Sandee’s Jewish background was one of the things that had attracted me about her the most when we were young. She came from a big family—Ashkenazy on her mother’s side, Sephardic on her father’s. This mix of Russian and Spanish ancestry may be one of the primary reasons a bone-marrow donor could not be found to save Sandee’s life, despite her myriad of relatives on both sides. But my larger point is that I used to love going to Sandee’s house when we were kids because of all the people—all the life and love—I found there. My family is small and had an unhappier history, so I often took refuge in hers.
In October 2009, my family had its first reunion gathering to honor our finding Vicki Sue. This has evolved into an annual Oktoberfest celebration.
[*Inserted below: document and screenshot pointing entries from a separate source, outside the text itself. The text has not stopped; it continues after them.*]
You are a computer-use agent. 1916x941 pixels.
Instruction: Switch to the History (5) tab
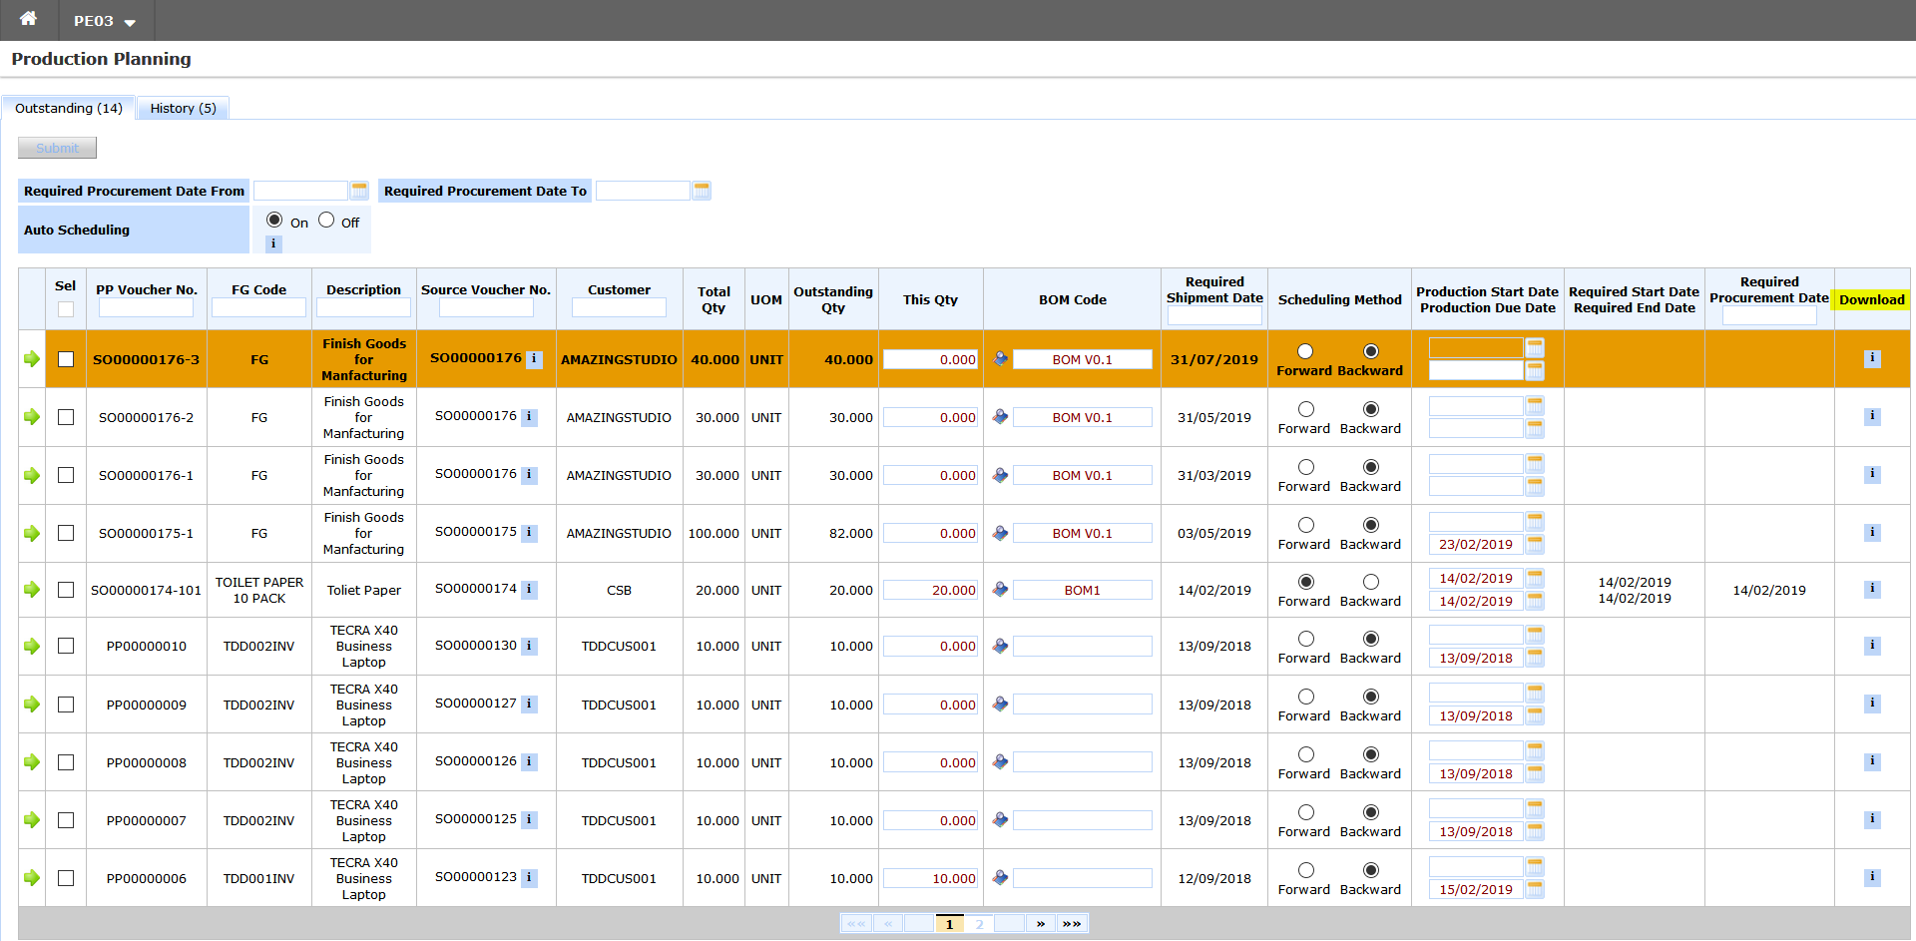pos(183,108)
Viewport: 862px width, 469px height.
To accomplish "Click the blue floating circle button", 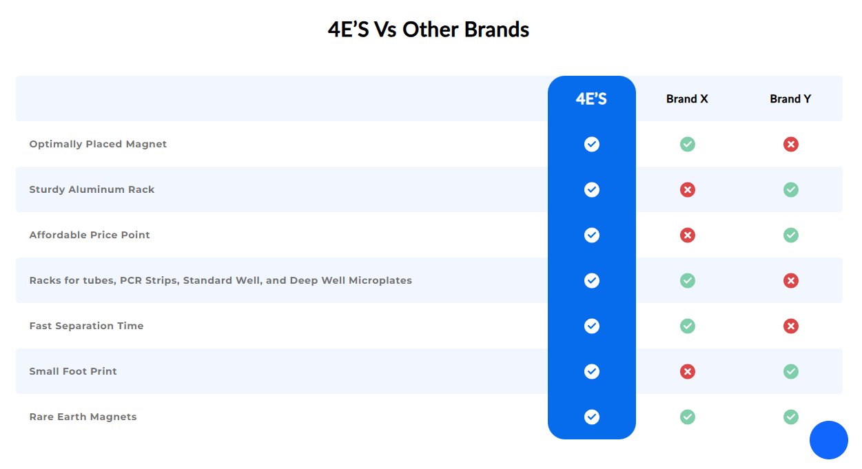I will coord(829,440).
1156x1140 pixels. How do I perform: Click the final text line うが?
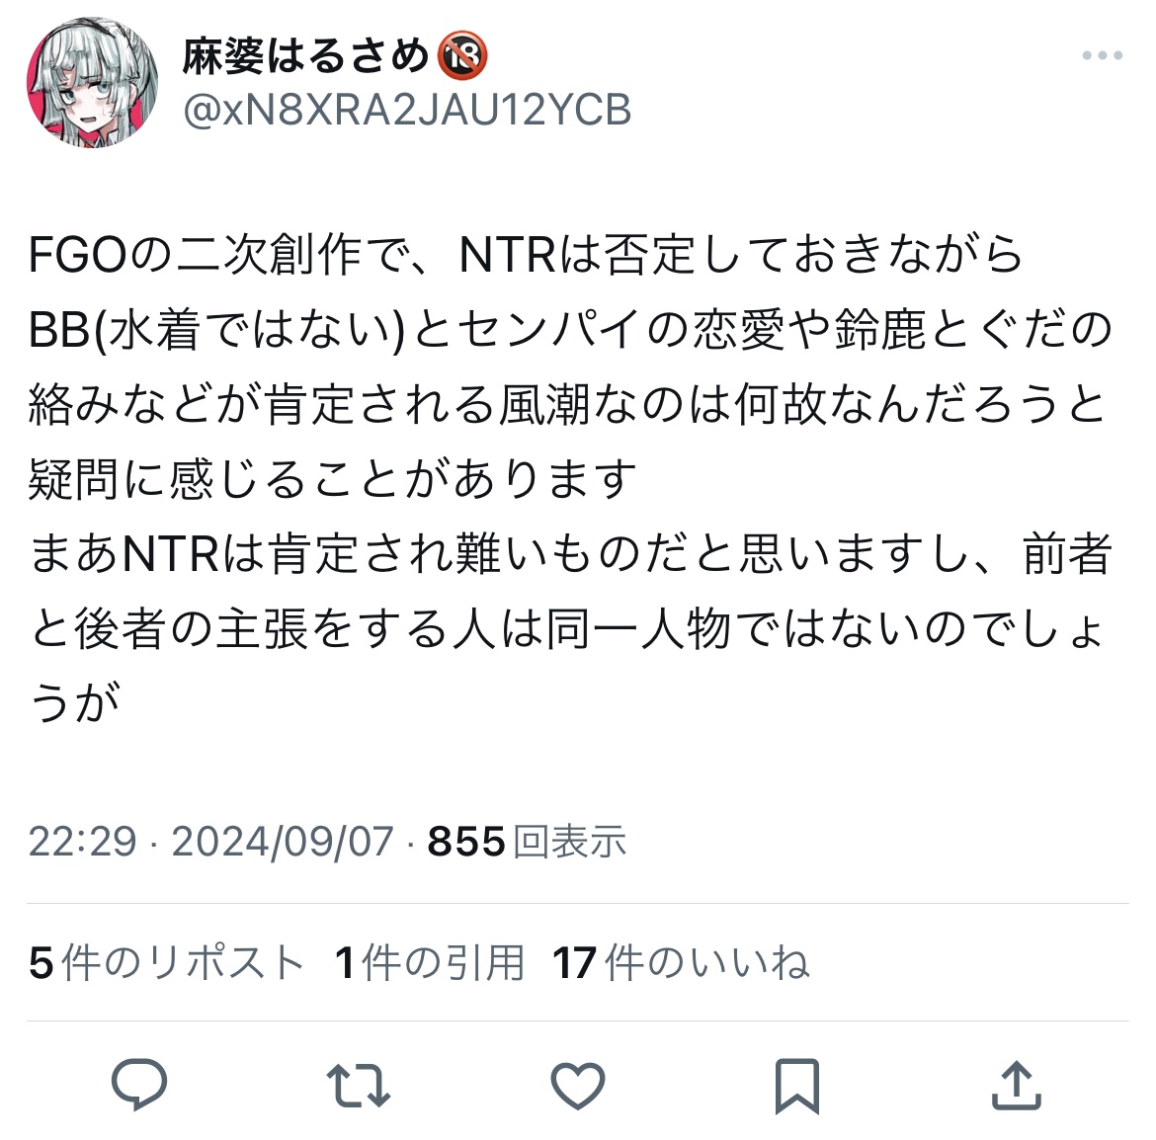74,703
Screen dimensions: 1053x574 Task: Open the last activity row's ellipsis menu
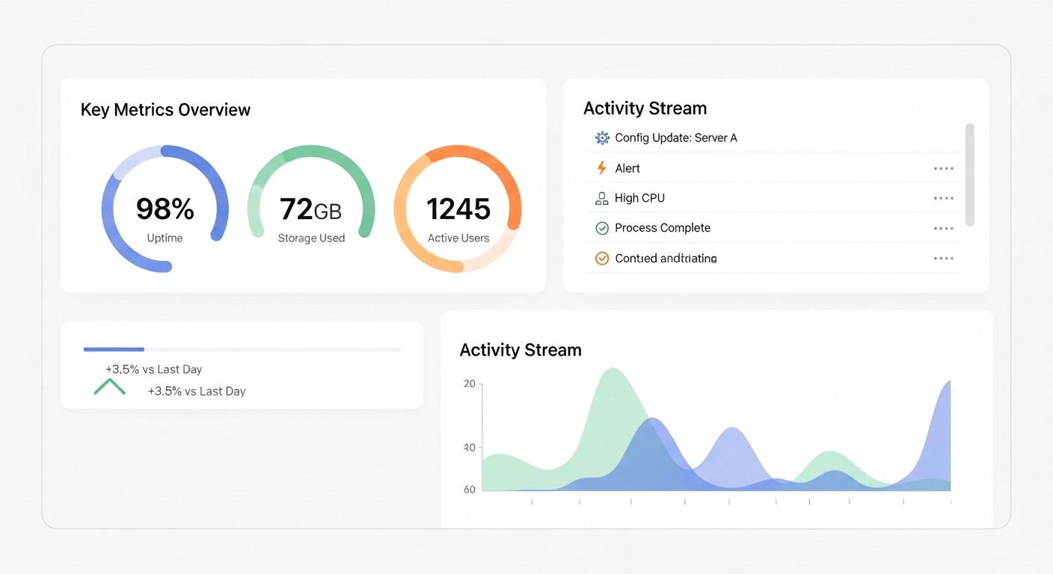(x=943, y=257)
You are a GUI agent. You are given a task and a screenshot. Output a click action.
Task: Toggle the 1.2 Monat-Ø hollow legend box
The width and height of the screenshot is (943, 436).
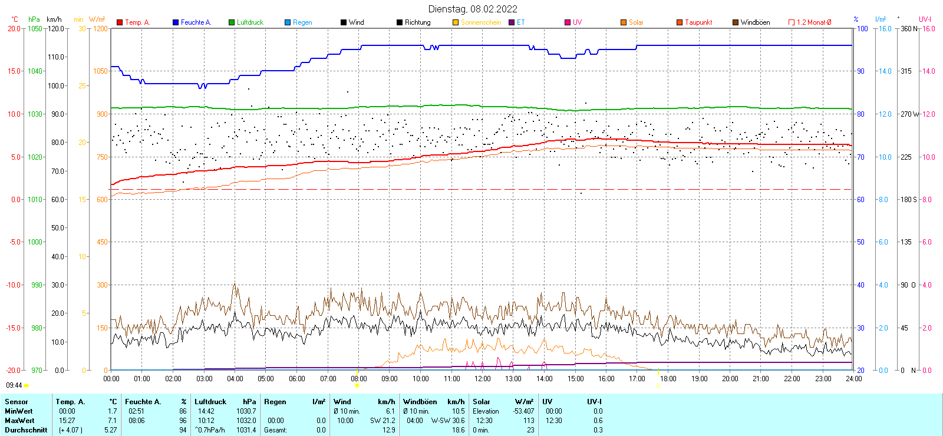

But on this first occasion, Sandee joined us—you can see the joy on her face, drinking her last cup of tea in my home:
Sandee and I did share one final cup of tea—at her home in January 2010. She had recently returned from a trip to Israel, where she and Mitch had been visiting their daughter and her family, and thought she’d contracted some sort of bug. Each afternoon she developed a high fever and became very sleepy, so much so that she had to stop working. One snowy January afternoon, I went to see her and took with me a collection of unusual chocolate teas that someone had given me as a gift that I’d never opened. We cracked open the little canisters that day and enjoyed a cup of chocolate tea together. Although she didn’t drink out of “her” cup, which is at my house, looking at that cup brings back these powerful memories of those two last cups of tea we shared:
I didn’t see Sandee again until August 15, 2010, just weeks before she passed. It wasn’t that I didn’t try—I emailed and called her family repeatedly trying to set up a time to visit. But she became sicker and weaker over the ensuing months and was in and out of hospitals, including Johns Hopkins—where our friend Sue and I went for our last girl-thing that August day. The three of us used to get together for our annual fall combined birthday dinner (my day is September 24, Sue’s is November 24, and Sandee’s, of course, was December 6). The last time I spoke with Sandee on the phone it was just a couple of days before my birthday, but she was too ill and too weak to realize it. On September 27, 2010, we got the word from her family that she’d passed away at the local hospital, which was her choice. She was surrounded by her loving family.
Her daughter, Malka, called me and asked me to be one of the pallbearers at her mother’s funeral. I’ve never before or since carried a burden that was so light in my hands and so heavy on my heart.
Click the heart image to read about its significance.
Rest peacefully and as joyfully as you lived, my friend.